In a year when the UK was beset by floods, Robert Carlyle played the man who could save us all in the imaginatively titled Flood. This cinematic rarity, a British disaster movie, was otherwise deemed "predictable" by critics and sank like a stone when pitted against Hollywood blockbusters at the summer box office. Perhaps filmgoers just didn't want to be reminded of their recent troubles.
Stream Of Consciousness
A batch of cast and crew interviews accompanies the film on DVD, but these are hardly in-depth. Carlyle has just under five minutes to sum up his role in the story, dubbing himself "a mini action hero" although he admits that it was tough on him physically. When asked what separates this film from the Hollywood flock, he says that it's the "heart" and American co-star Jessalyn Gilsig echoes that when she talks about the family values angle of the script. Tom Courtnay and David Suchet quickly chip in with their thoughts as well.

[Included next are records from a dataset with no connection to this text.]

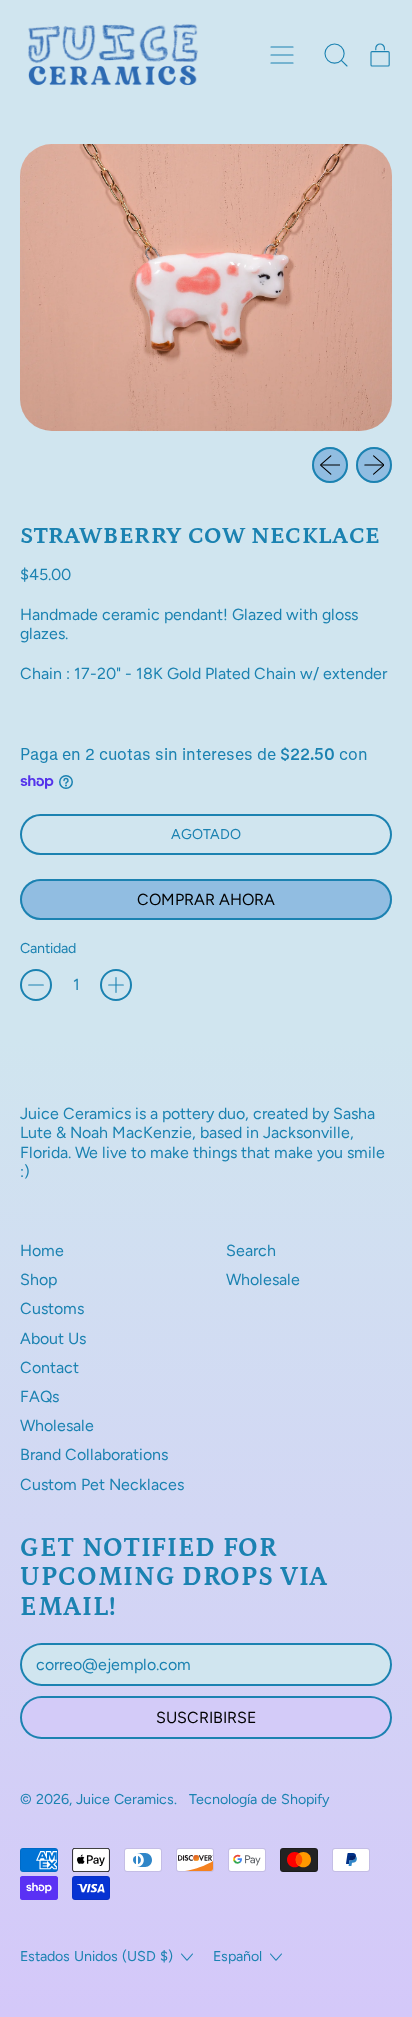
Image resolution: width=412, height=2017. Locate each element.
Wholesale (57, 1425)
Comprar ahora (206, 899)
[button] (336, 55)
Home (42, 1250)
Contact (49, 1367)
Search (251, 1250)
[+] (116, 985)
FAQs (39, 1396)
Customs (52, 1308)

Tony Mitchell is afforded more talk time in his capacity as director. He reckons it was "the credibility" of the story that appealed to him and insists that he took every measure to ensure that it was "scientifically accurate". Of course having to create cataclysmic storms on a low budget was a huge challenge and he readily admits stumbling a couple of times. Even so, he doesn't get into the nuts and bolts of production (which took place in Cape Town). In short: wishy-washy.
Flood DVD is released on Monday 29th October 2007.